Text segment ::
Along with `gensim`,  we can also use `scikit-learn` to implement a LDA model. Using the `scikit-learn` algorithm is less clear, since a lot of the work is done by the computer. But, by going through the `gensim` algorithm, we now have an idea how LDA works, and using the `scikit-learn` algorithm will be a little more clear. 

You may be wondering, *why did we do all of that work in the first section when we can just use `scikit-learn` to implement a LDA model?* 

The motivation to use `gensim` is that you have much more control over how you can implement your model. This is a really big benefit if you want to find topics without having too much overlap, repetition, or inconsistency. For example, with `gensim`, you can tokenize and stem your documents in any way you want. But with `scikit-learn`, you don't have as much control over how you manipulate your data. Another example is the ability to filter your `gensim` dictionary instance, which you will explore later in the last section. If you prefer a more explicit method of implementing a topic model and want command over your data, then `gensim` is a great option.

Anyway, let's get started with using `scikit-learn`!

----

**Question 2.1:** In order to implement a LDA model using `scikit-learn`, we must extract features to a matrix using either the count vectorizer or the tf-idf vectorizer. Which one do we use and why?

### so use count vectorizer because tf-idf vectorizer standardizes the data and we don't want that?


----

If you answered a count vectorizer to the previous question, you're right! Since LDA is a probabilistic model, we only need the raw term counts.

<a id='sklearn'></a>

**Question 2.2:** Instantiate a count vectorizer with the parameters `max_df=.95`, `min_df=2`, and `stop_words='english'`.

Required work :: Please retype the passage on LDA with scikit-learn in full, character for character. The data that comes next has no connection to the passage on LDA with scikit-learn.

Given material ::
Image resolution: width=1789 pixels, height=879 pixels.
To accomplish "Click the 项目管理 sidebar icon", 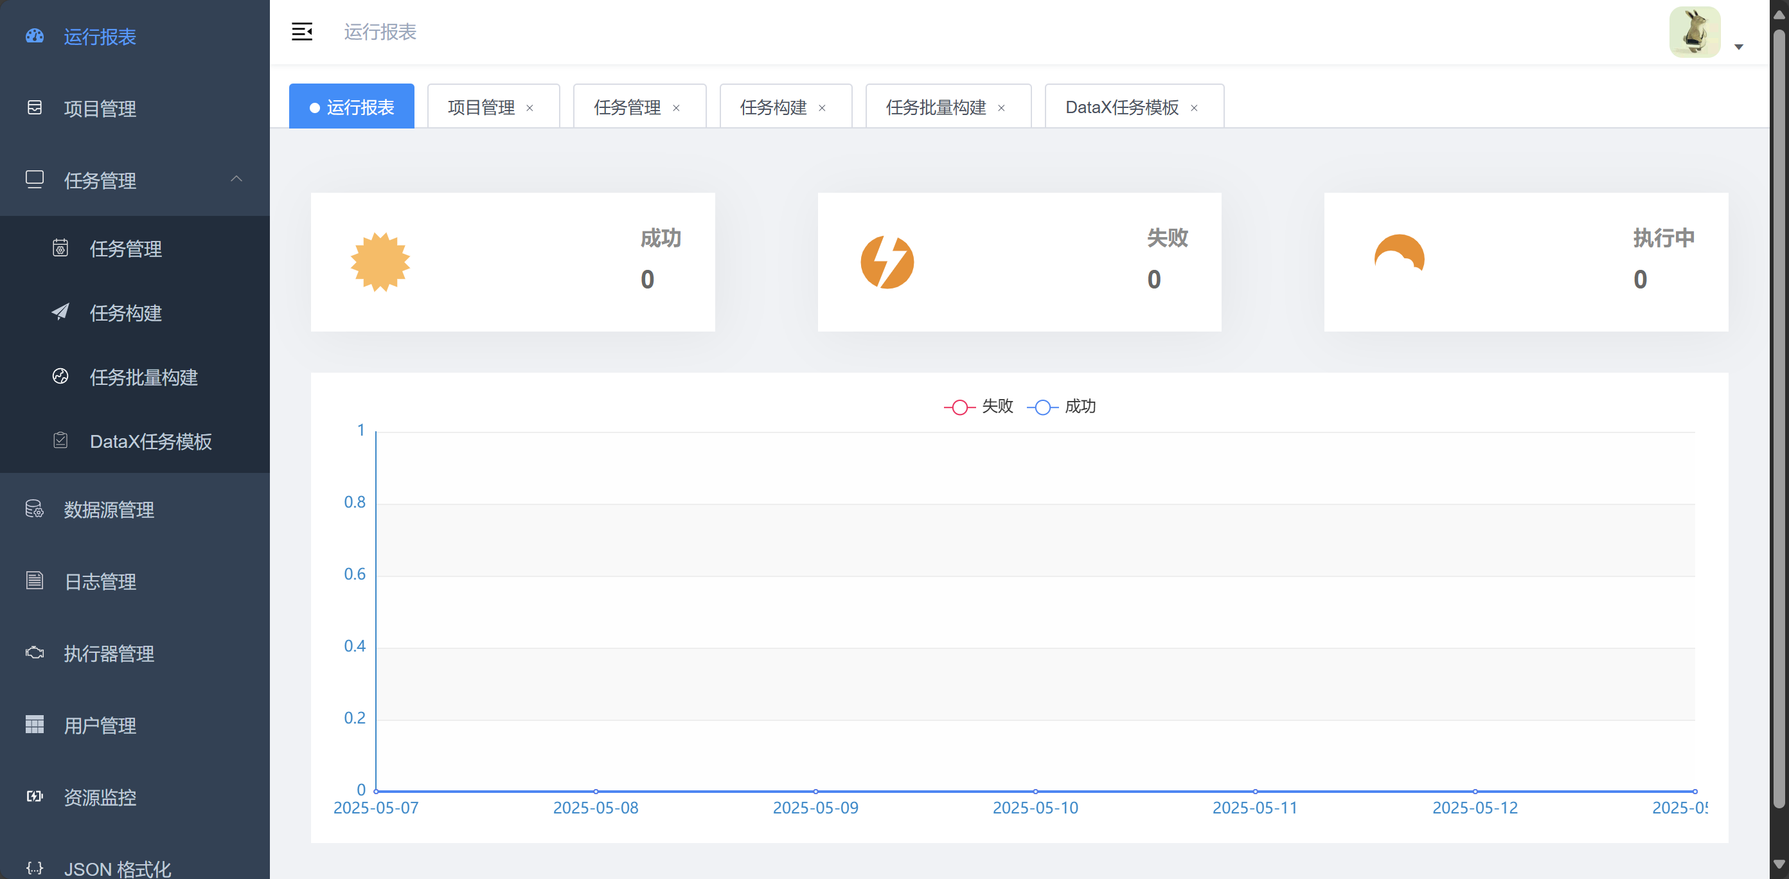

The result ::
Along with `gensim`,  we can also use `scikit-learn` to implement a LDA model. Using the `scikit-learn` algorithm is less clear, since a lot of the work is done by the computer. But, by going through the `gensim` algorithm, we now have an idea how LDA works, and using the `scikit-learn` algorithm will be a little more clear. 

You may be wondering, *why did we do all of that work in the first section when we can just use `scikit-learn` to implement a LDA model?* 

The motivation to use `gensim` is that you have much more control over how you can implement your model. This is a really big benefit if you want to find topics without having too much overlap, repetition, or inconsistency. For example, with `gensim`, you can tokenize and stem your documents in any way you want. But with `scikit-learn`, you don't have as much control over how you manipulate your data. Another example is the ability to filter your `gensim` dictionary instance, which you will explore later in the last section. If you prefer a more explicit method of implementing a topic model and want command over your data, then `gensim` is a great option.

Anyway, let's get started with using `scikit-learn`!

----

**Question 2.1:** In order to implement a LDA model using `scikit-learn`, we must extract features to a matrix using either the count vectorizer or the tf-idf vectorizer. Which one do we use and why?

### so use count vectorizer because tf-idf vectorizer standardizes the data and we don't want that?


----

If you answered a count vectorizer to the previous question, you're right! Since LDA is a probabilistic model, we only need the raw term counts.

<a id='sklearn'></a>

**Question 2.2:** Instantiate a count vectorizer with the parameters `max_df=.95`, `min_df=2`, and `stop_words='english'`.